Série d'exercices =
**1.** Répondez aux questions suivantes à l'aide de l'extrait de l'arrêt.
(a) Quel est le numéro de la marque française nominative « Françoise Saget » ?
(b) En quelle année le premier contrat cadre entre la société Françoise Saget et la société Future Home a-t-il été conclu ?
(c) Qui a été désigné liquidateur judiciaire de la société Universal Jobber ?
**2.** Dans l'extrait de l'arrêt, reprenez le passage qui commence par « 5. La société » et se poursuit jusqu'à « désignée liquidateur judiciaire. », en remplaçant « parasitisme » par « agissements parasitaires ».

Extrait du document =
◆ ◆ ◆ ◆ ◆

Cass. 1re civ., 2 février 2022, n° 18-22.011
COUR DE CASSATION
Arrêt
Cassation
COMPOSITION DE LA JURIDICTION
Président :
M. Chauvin
Avocat :
Me Balat
Avocats :
SCP Alain Bénabent, SCP Gadiou et Chevallier
Faits et procédure
2. Selon l'arrêt attaqué (Paris, 29 juin 2018), la société Françoise Saget, spécialisée dans la création, la fabrication et la vente d'articles textiles, est titulaire de la marque française nominative « Françoise Saget » n° 1273029 et de la marque française semi-figurative « Françoise Saget » n° 3378640.
3. Elle a confié à la société Future Home la fabrication en sous-traitance de produits sous ses marques, leur relation étant définie par deux contrats cadres successifs conclus, le premier, en 2008, le second, le 23 décembre 2011.
4. En 2013, la société Françoise Saget a fait procéder à des constats d'huissier de justice, ainsi qu'à une saisie-contrefaçon, dans un magasin de la société Choisy-C et dans l'entrepôt de la société Aglaé. Les opérations ont révélé que ces deux sociétés vendaient des produits revêtus de ses marques, fournis par la société Universal Jobber, grossiste revendeur, laquelle indiquait s'être approvisionnée auprès de la société Future Home.
5. La société Françoise Saget a alors assigné les sociétés Future Home, Universal Jobber, Choisy-C et Aglaé en contrefaçon de ses marques et des droits d'auteur qu'elle revendique sur les créations et les noms de collection de tissus, ainsi qu'en concurrence déloyale et parasitisme.
6. En appel, la société Universal Jobber a notamment opposé l'absence d'originalité des noms de collection de tissus.
7. La société Universal Jobber a été placée en liquidation judiciaire par jugement du 4 décembre 2019, la Selarl Bally M.J étant désignée liquidateur judiciaire.
Examen des moyens
Sur le premier moyen, pris en sa première branche, du pourvoi n° N 18-23.451, en tant que celle-ci fait grief à l'arrêt de dire que la société Future Home, en commercialisant des produits sans l'accord de la société Françoise Saget, a commis une faute contractuelle et de la condamner, in solidum avec les sociétés Universal Jobber, Aglaé et Choisy-C, à payer à titre de dommages-intérêts à la société Françoise Saget les sommes de 50 000 euros pour atteinte à ses droits moraux et de 200 000 euros pour atteinte à ses droits patrimoniaux et sur le même moyen, pris en ses deuxième et troisième branches, sur les deuxième et troisième moyens du même pourvoi, ainsi que sur le premier moyen, pris en sa seconde branche, du pourvoi n° X 18-22.011, ci-après annexés
La chambre commerciale, économique et financière de la Cour de cassation a délibéré sur ces moyens, sur l'avis de M. Douvreleur, avocat général, après débats à l'audience publique du 26 janvier 2021, où étaient présents Mme Mouillard, président, M. Mollard, conseiller rapporteur, Mme Darbois, conseiller, et Mme Labat, greffier de chambre.

◆ ◆ ◆ ◆ ◆

Données =
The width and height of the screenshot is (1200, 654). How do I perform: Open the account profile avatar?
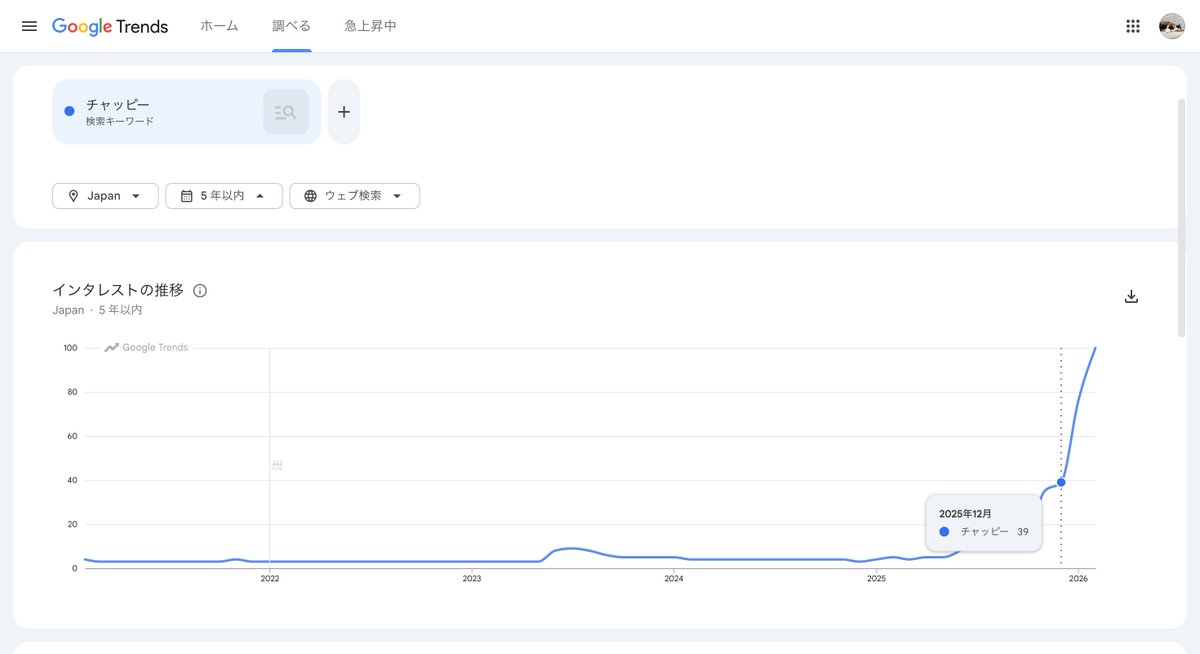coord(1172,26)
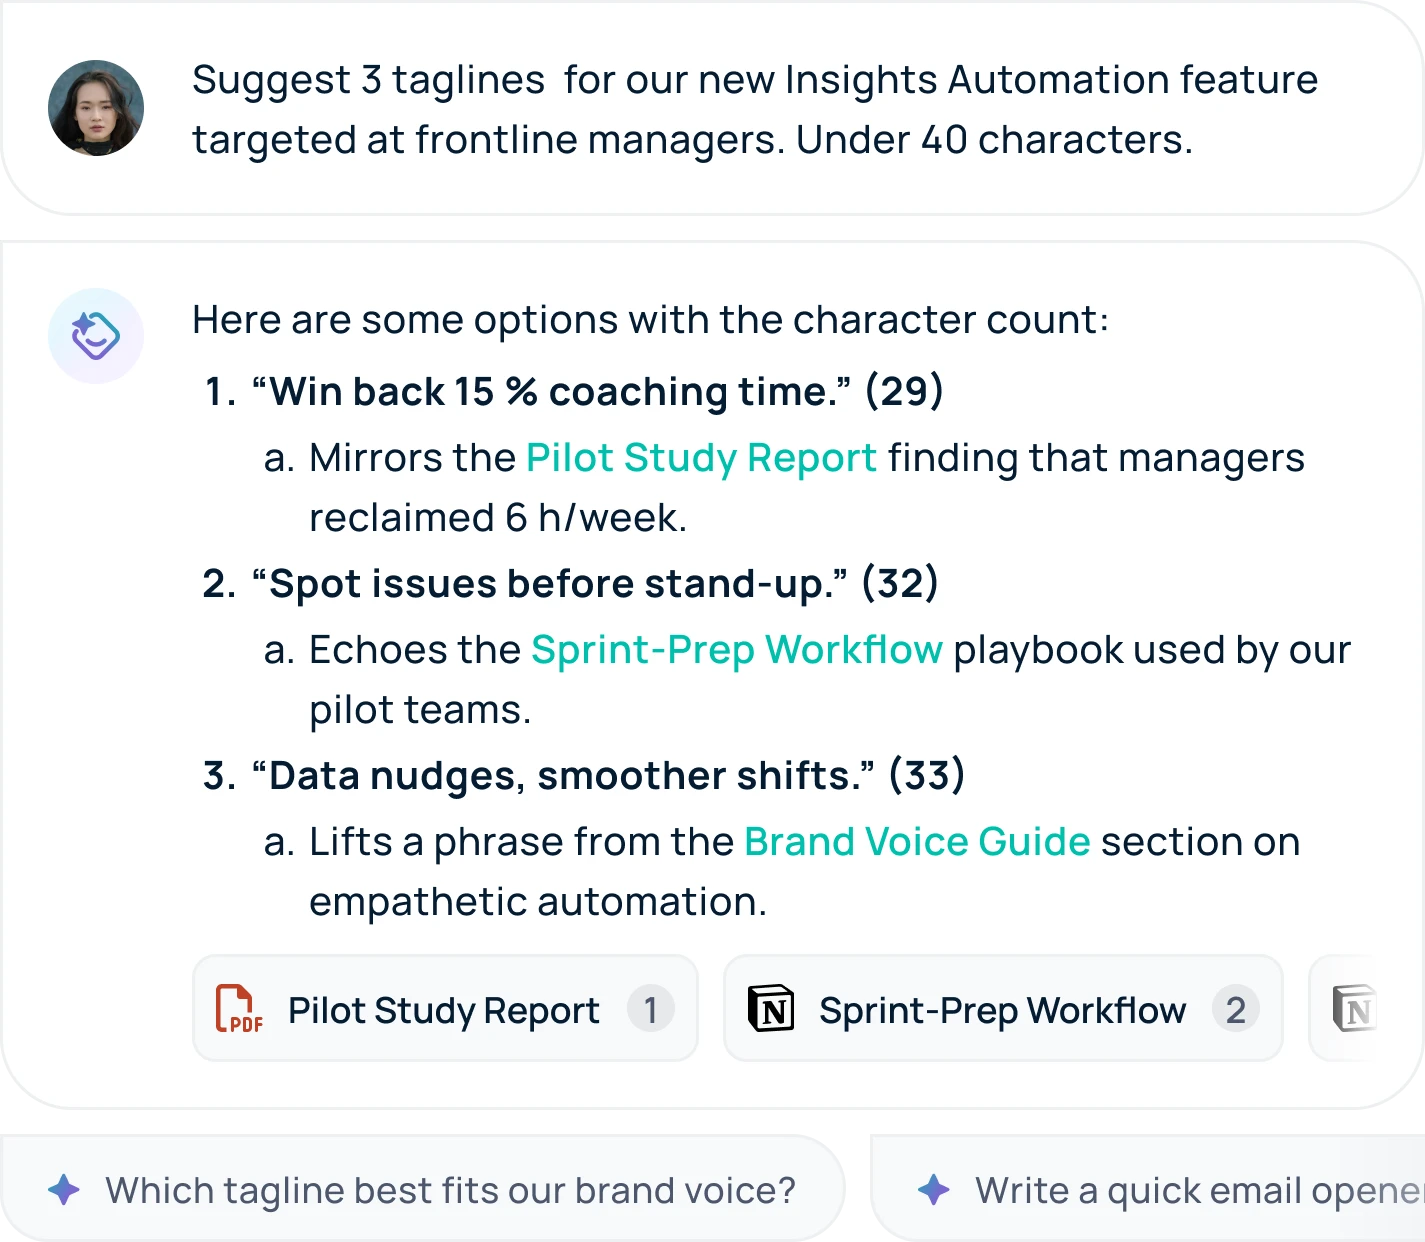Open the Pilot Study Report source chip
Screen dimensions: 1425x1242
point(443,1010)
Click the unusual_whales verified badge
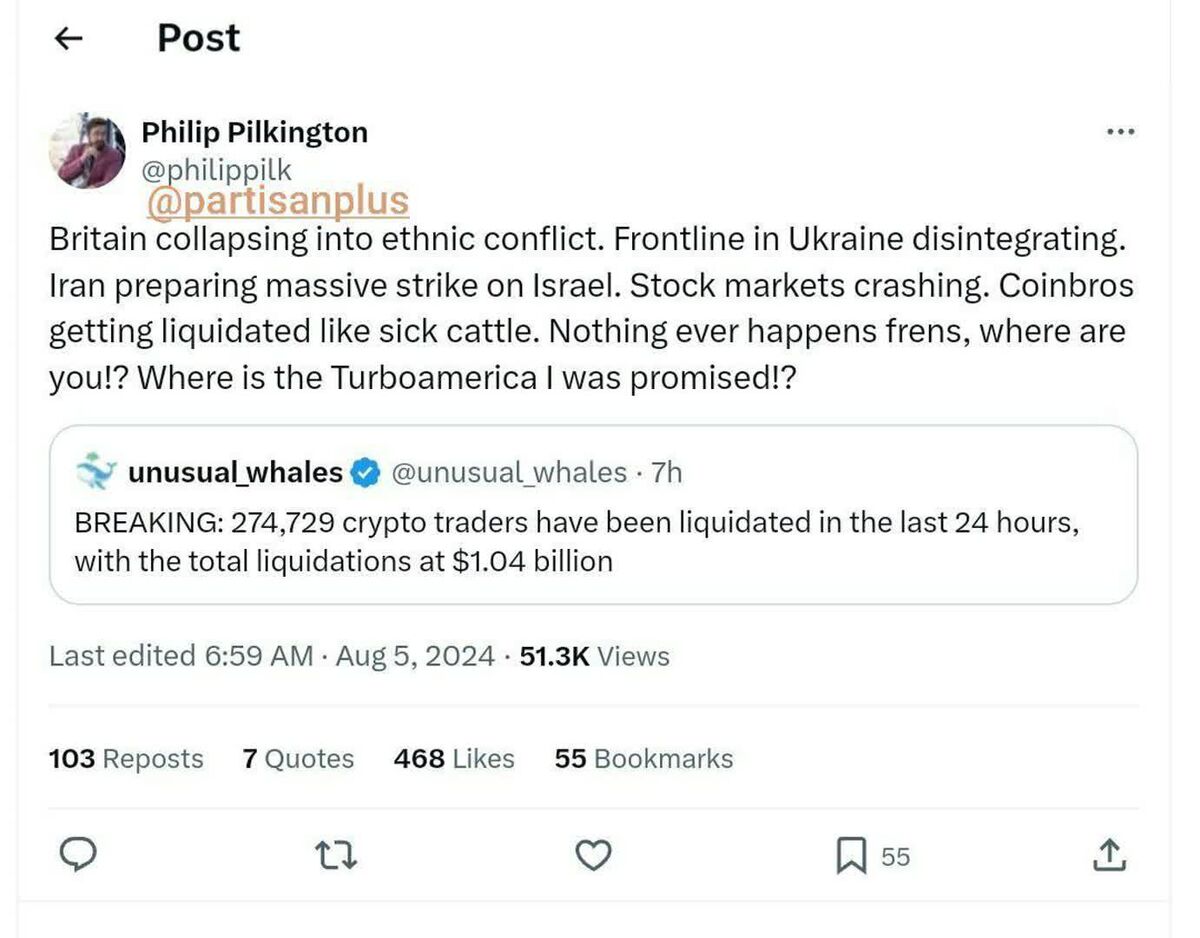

◆ ◆ ◆ ◆ ◆

Réponses par exercice =
**1.**
(a) Le n° 1273029.
(b) En 2008.
(c) La Selarl Bally M.J.

**2.**
5. La société Françoise Saget a alors assigné les sociétés Future Home, Universal Jobber, Choisy-C et Aglaé en contrefaçon de ses marques et des droits d'auteur qu'elle revendique sur les créations et les noms de collection de tissus, ainsi qu'en concurrence déloyale et agissements parasitaires.
6. En appel, la société Universal Jobber a notamment opposé l'absence d'originalité des noms de collection de tissus.
7. La société Universal Jobber a été placée en liquidation judiciaire par jugement du 4 décembre 2019, la Selarl Bally M.J étant désignée liquidateur judiciaire.